The Reformation and Post-Reformation Eras
- Martin Luther (1483–1546): Renewed congregational and choral practice. He promoted "alternation" between the congregation (unison), choir (polyphony), and instruments/organ.
- John Calvin (1509–1564): Erased choirs, polyphony, and instruments from public worship. Restricted music to the unison singing of metrical psalms, which he felt provided the "weight and majesty" required for worship.
- Ulrich Zwingli (1484–1531): Despite being a skilled musician, he erased music from public worship entirely, viewing it as "play" suitable only for outside the service.
- The Roman Catholic Church: The Council of Trent (1545–1563) supported polyphonic choral art (e.g., Palestrina) but focused little on congregational singing.
- Anglicanism: Maintained a choral tradition (Tye, Tallis) while incorporating Calvinist psalm-singing.
- Seventeenth-Century Sects:
* Baptists: Initially thought pre-composed texts "quenched the spirit." Benjamin Keach (1640–1704) eventually introduced hymn-singing, shifting the denomination's stance.
* Quakers: Avoided music at worship in favor of "internal centering." However, the Shaking Quakers (led by Mother Ann Lee, 1736–1784) developed complex dance and thousands of spirituals, such as "’Tis the Gift to Be Simple."
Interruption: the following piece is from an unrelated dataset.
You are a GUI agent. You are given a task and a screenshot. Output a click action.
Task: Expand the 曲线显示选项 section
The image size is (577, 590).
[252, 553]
The Modern and Contemporary Context
- The Wesleys:
* John Wesley (1703–1791): Emphasized monophony and set rules for hymn-singing (lusty, modestly, in time, not too slow).
* Charles Wesley (1707–1788): Wrote highly artistic hymn texts that required sophisticated tunes.
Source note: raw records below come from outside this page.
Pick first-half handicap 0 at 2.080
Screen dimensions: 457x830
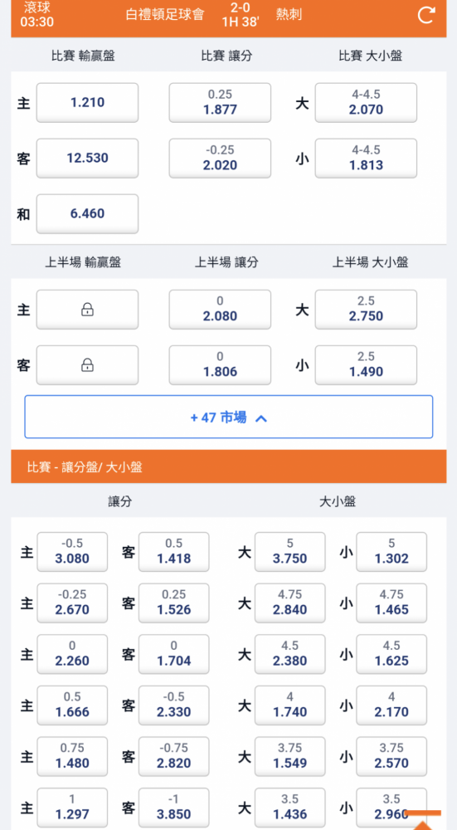(220, 310)
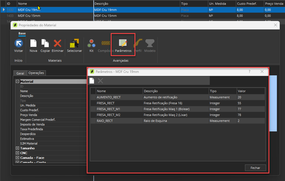Open the Parâmetros editor icon
Image resolution: width=285 pixels, height=181 pixels.
[x=123, y=43]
* Samuel Sebastian Wesley (1766–1837): Grandson of Charles, an Anglican organist famous for the tune AURELIA.
- Large-Scale Choral Works (18th-19th Centuries):
* J. S. Bach’s B Minor Mass and Passions.
* Handel’s Messiah.
* Mozart’s Requiem.
* Beethoven’s Missa Solemnis.
* Brahms’s German Requiem.
* Mendelssohn’s Elijah.
- Revivalism and Liturgical Movements:
* 19th-century revivalism used music as an emotional tool for persuasion with little artistic focus.
* The Oxford-Cambridge, Solesmes, and Caecilian movements sought a return to chant with higher artistry.
- Spiritual Traditions:
* White spirituals utilized shape notes.
* Black spirituals were transformed into artistic concert pieces by groups like the Fisk Jubilee Singers.
- Twentieth Century:
* The German Confessing Church used prophetic service music to resist Hitler.
* Music was used in the American fight for justice, though the author notes it was also sometimes misused as a "sales technique."
* Contemporary worship integrates global music from diverse ethnic sources.